A Justiça de São Paulo autorizou nesta quarta-feira (15) a interdição do ex-presidente Fernando Henrique Cardoso, após pedido apresentado pelos filhos Paulo Henrique, Luciana e Beatriz. A decisão ocorre diante do agravamento do estado de saúde do ex-presidente, que tem 94 anos e diagnóstico de Alzheimer em estágio avançado.
Com a decisão, Paulo Henrique Cardoso passa a atuar como curador provisório do pai. Ele assume a responsabilidade legal pelos atos civis, incluindo a administração da vida financeira e do patrimônio. A função, segundo o processo, já vinha sendo exercida na prática antes da formalização judicial.
O pedido de interdição foi acompanhado de laudo médico que atesta a condição de saúde do ex-presidente. O documento integrou a petição apresentada à Justiça, que analisou a incapacidade de gestão autônoma dos próprios interesses.

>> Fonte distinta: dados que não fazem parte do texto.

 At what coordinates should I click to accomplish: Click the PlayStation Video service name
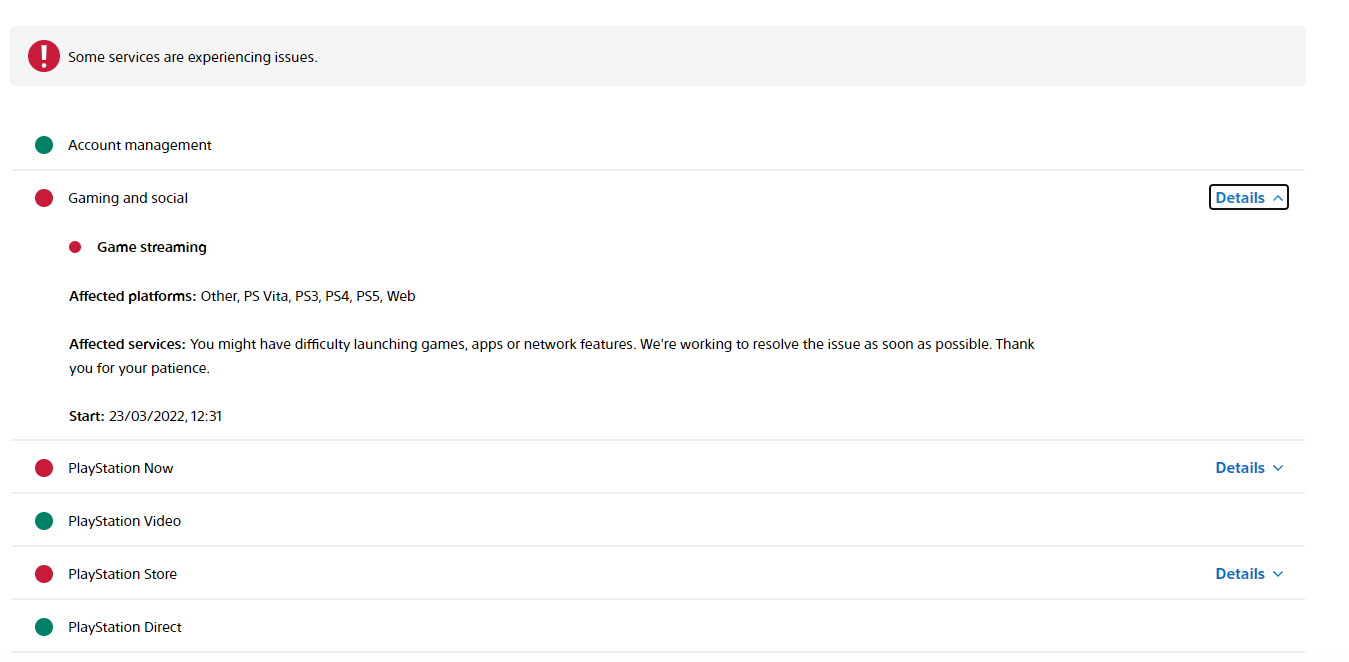click(x=124, y=521)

A curatela é um instrumento previsto no Código Civil e é necessária quando uma pessoa não consegue responder por seus atos devido a limitações físicas ou mentais. Nesse modelo, o curador passa a representar o curatelado em decisões relacionadas à vida civil, podendo administrar bens e conduzir questões legais.

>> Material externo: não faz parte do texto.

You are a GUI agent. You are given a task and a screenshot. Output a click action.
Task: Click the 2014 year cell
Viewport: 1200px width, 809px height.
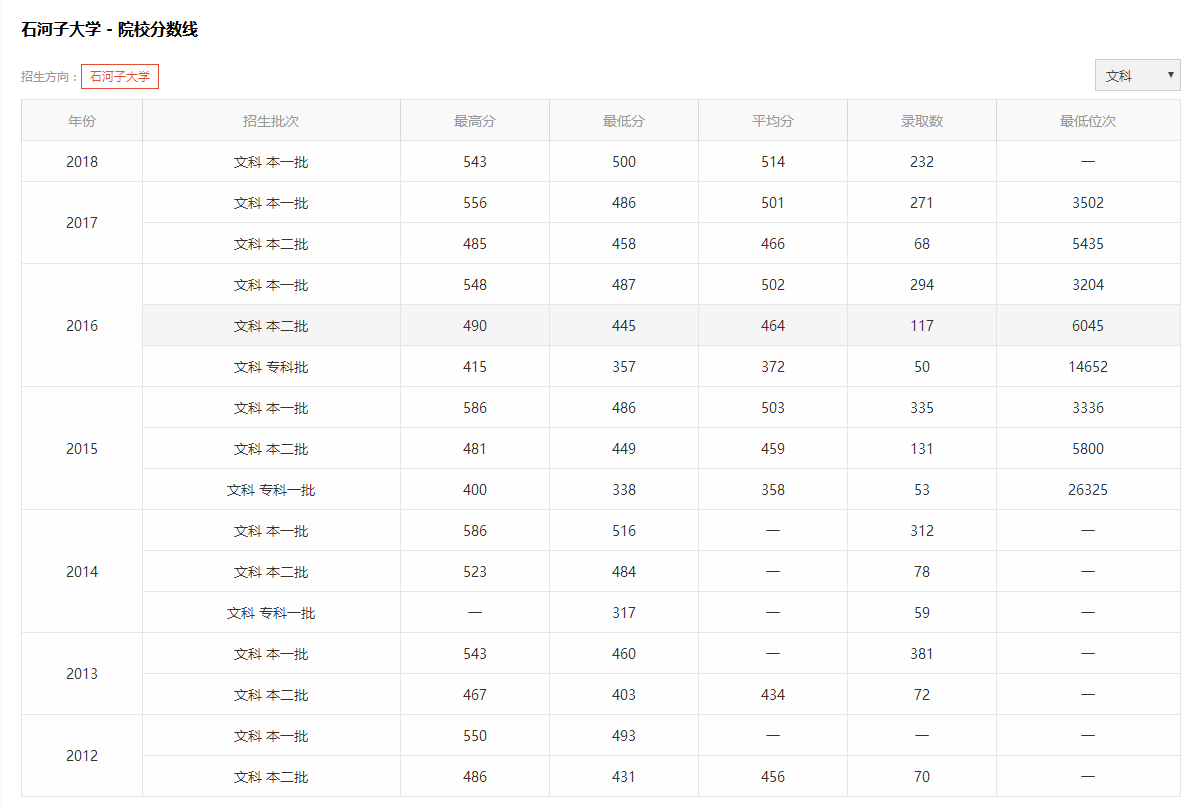click(x=82, y=572)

Em regra, o juiz define quem exercerá a função de curador. A legislação prioriza familiares próximos, como cônjuge, pais ou filhos, desde que estejam aptos a assumir a responsabilidade. Quando isso não é possível, a escolha recai sobre uma pessoa considerada idônea pela Justiça.
A medida pode ser revista caso haja mudança no quadro que motivou a interdição. Enquanto vigente, a curatela garante que decisões legais e patrimoniais sejam tomadas por um representante designado, conforme previsto na legislação brasileira.